Page extract
Samuel Little is in a California prison after spending time in in Wise County, Texas where he is cooperating with Texas Ranger James Holland to identify as many of his victims as possible through sketches and his detailed recollections.
Authorities are scrambling to identify the remaining victims as his health is ailing. Little is 79.
Little may have killed more women than any serial killer in history. He has confessed to killing 93 women, and he was convicted of killing eight of those. Little would often target women who were involved in prostitution or struggling with drug addiction. He also lived as a drifter, never staying or killing in one place for long.
The case is featured on Investigation Discovery’s Serial Killer Week in a four-hour special, “The 93 Victims of Samuel Little.” Part 1 airs at 9 p.m. EST Monday, August 31, 2020, and continues at 9 p.m. EST Tuesday, September 1, 2020.
The FBI compiled a database of the women Little killed, hoping to identify all of his victims. The FBI’s Violent Criminal Apprehension Program (ViCAP) includes 49 unidentified victims, 30 with sketches. An interactive map of Little’s confessions is dotted with murders spanning 1970 to 2005, from Los Angeles, California to Miami, Florida.
Little told Journalist Jillian Lauren killing prostitutes was a part of his plan to evade capture, believing authorities did not care as much to investigate their deaths.
“I never killed no senators or governors or fancy New York journalists. Nothing like that,” he told Lauren in an profile published in New York Magazine December 24, 2018. “I killed you, it’d be all over the news the next day. I stayed in the ghettos.”

Task item
Continue the article about serial killer Samuel Little from where it stops.

Collected data entries

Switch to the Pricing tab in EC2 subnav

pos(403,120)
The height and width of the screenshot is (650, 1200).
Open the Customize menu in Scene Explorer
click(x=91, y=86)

Written response
Here’s what you need to know:
Samuel Little Was Transferred to Wise County Jail so he Could Work Closely With Texas Ranger James Holland to Identify Dozens of Victims But Moved Back to California
Samuel Little maintained his innocence until 2018, when he began listing off women he killed and sketching their portraits in Los Angeles County Prison, according to the FBI.
Investigators discovered Texas Ranger James Holland had a special rapport with serial killer Samuel Little, who Little described as “some kind of cowboy from Mars” to New York Magazine. Holland first interviewed Little in Los Angeles along with FBI analysts, Los Angeles Police and a Los Angeles prosecutor. Among several of the interviewers were women, and Little seemed to forge a bond with Holland. At the time, authorities were soliciting a confession in the death of Denise Brothers, who was killed in 1994 in Odessa, Texas.
Little gave authorities their confession, and he was extradited to Texas to face his charges in Brothers’ murder. He was transferred to Wise County Jail to be close to Holland, who continues soliciting details and sketches from Little for the dozens of women he claims to have killed.
“After Holland interviewed Little, he was indicted for the Odessa homicide and extradited to Texas a few months later,” the FBI wrote. “He remains in the custody of Odessa, but has been housed in Wise County for some time to be closer to Holland, who has been conducting nearly daily interviews to create the most accurate accounting possible of Little’s crimes. [ViCAP Crime Analyst Christina] Palazzolo and [Department of Justice senior policy adviser and ViCAP liaison, Angela] Williamson have continued to gather new information from these interviews and are examining every tie they can find, from mortuary records and death certificates to cold case files.”
Samuel Little was booked into the California State Prison at Los Angeles County November 24, 2014, according to online records.
Little’s Health Is Deteriorating, & Authorities Are Scrambling to Close as Many Cases as Possible
Samuel Little is in poor health, and investigators are working hard to close as many cases as possible to bring closure to the families of victims, who span California to Florida and stretch 35 years. At age 80, he is confined to a wheelchair. He has diabetes and a heart condition. He had heart surgery in the past, according to New York Magazine.
“Little is in poor health and will likely stay in prison in Texas until his death,” the FBI wrote. “The goal now is to identify his victims and provide closure and justice in unsolved cases. ViCAP is also hoping this case will serve as a reminder to every jurisdiction of the importance of consistent violent crime reporting.”
Samuel Little was once a prize-winning boxer. He beat women to death and strangled them, leaving injuries so severe they shocked a Los Angeles Medical Examiner.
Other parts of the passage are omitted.